Russia is expected to be a net supplier of greenhouse gas emission reductions to EU countries under the protocol since many Russian industrial plants have shut down since 1990. Russia is still negotiating with EU countries and Japan for a forgiveness of some of its foreign debts in exchange for ratifying the treaty. Nevertheless, it is expected to ratify the protocol either later this year or early next year.
A US appeals court recently ordered the parties in Tennessee Valley Authority v. EPA to participate in a series of mediation sessions. TVA is challenging EPA’s assertion that it made significant modifications to its plants without the requisite NSR permits. The central issue is EPA’s interpretation of what activities qualify as “routine maintenance, repair and replacement” under the NSR permitting program. The judge’s order to the parties to settle their differences through a mediator was surprising in a key Clean Air Act enforcement case. The judge may have felt that release of the reforms EPA is proposing to the NSR permit program created room for a settlement. Oral arguments in the case were presented on May 21, 2002.

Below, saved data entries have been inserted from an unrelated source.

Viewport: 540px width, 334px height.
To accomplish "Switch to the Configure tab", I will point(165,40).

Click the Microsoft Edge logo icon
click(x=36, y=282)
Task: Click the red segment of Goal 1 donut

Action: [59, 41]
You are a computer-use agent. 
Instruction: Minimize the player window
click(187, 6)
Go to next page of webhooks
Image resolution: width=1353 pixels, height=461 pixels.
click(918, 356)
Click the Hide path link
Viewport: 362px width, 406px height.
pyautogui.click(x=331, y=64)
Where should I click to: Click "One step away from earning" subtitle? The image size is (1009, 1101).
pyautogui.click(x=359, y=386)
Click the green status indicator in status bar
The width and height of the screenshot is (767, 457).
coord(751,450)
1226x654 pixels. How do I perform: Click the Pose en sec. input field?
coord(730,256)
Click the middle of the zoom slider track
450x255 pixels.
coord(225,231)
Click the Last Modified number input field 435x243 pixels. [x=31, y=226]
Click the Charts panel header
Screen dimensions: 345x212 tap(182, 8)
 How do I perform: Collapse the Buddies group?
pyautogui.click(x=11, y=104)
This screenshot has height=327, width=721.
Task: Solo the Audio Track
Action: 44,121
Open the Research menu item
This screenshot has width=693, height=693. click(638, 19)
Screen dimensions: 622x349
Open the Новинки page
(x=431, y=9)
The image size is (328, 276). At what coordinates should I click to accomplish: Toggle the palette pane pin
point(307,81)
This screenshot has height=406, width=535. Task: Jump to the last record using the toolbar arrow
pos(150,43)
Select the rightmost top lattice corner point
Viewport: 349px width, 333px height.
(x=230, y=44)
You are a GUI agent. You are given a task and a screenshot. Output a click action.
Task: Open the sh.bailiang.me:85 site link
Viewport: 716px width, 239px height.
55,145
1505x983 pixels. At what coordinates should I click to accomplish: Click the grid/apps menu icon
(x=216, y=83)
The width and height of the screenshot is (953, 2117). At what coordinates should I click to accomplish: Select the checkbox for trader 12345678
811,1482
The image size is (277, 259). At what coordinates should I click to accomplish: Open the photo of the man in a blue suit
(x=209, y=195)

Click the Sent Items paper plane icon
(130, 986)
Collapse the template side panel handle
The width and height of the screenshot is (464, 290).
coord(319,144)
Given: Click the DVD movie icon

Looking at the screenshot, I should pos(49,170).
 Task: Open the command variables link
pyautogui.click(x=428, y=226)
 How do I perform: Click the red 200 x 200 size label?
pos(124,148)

The North Carolina government signed a new law in June — called the “clean smokestacks” law — that would significantly cut NOx and SO2 from the state’s 14 coal-fired power plants. The law will reduce NOx emissions from 245,000 tons in 1998 to 56,000 tons by 2009 (a 78% reduction) and SO2 emissions from 489,000 tons in 1998 to 250,000 tons by 2009 and 130,000 tons by 2013 (a 74% reduction). The measure also requires the state division of air quality to study potential reductions of mercury and CO2.
EPA Region XIII recently issued notices of violation to three power plants alleging a failure to undergo NSR air permitting reviews for equipment replacements and upgrades at the plants. All three plants increased their air emissions. The notices of violations assert that two of Xcel Energy’s coal-fired stations in Colorado and the Minnkota Power Cooperative coal-fired plant in North Dakota failed to obtain air permits authorizing the modifications.
Finally, the federal Office of Management and Budget has rejected portions of EPA’s proposed rule requiring certain existing power plants to upgrade cooling water intake structures. The budget office concluded that parts of the rule would impose burdensome paperwork requirements on utilities. EPA will have to reevaluate certain permit application requirements in the proposed rule and resubmit it to the budget office for further review.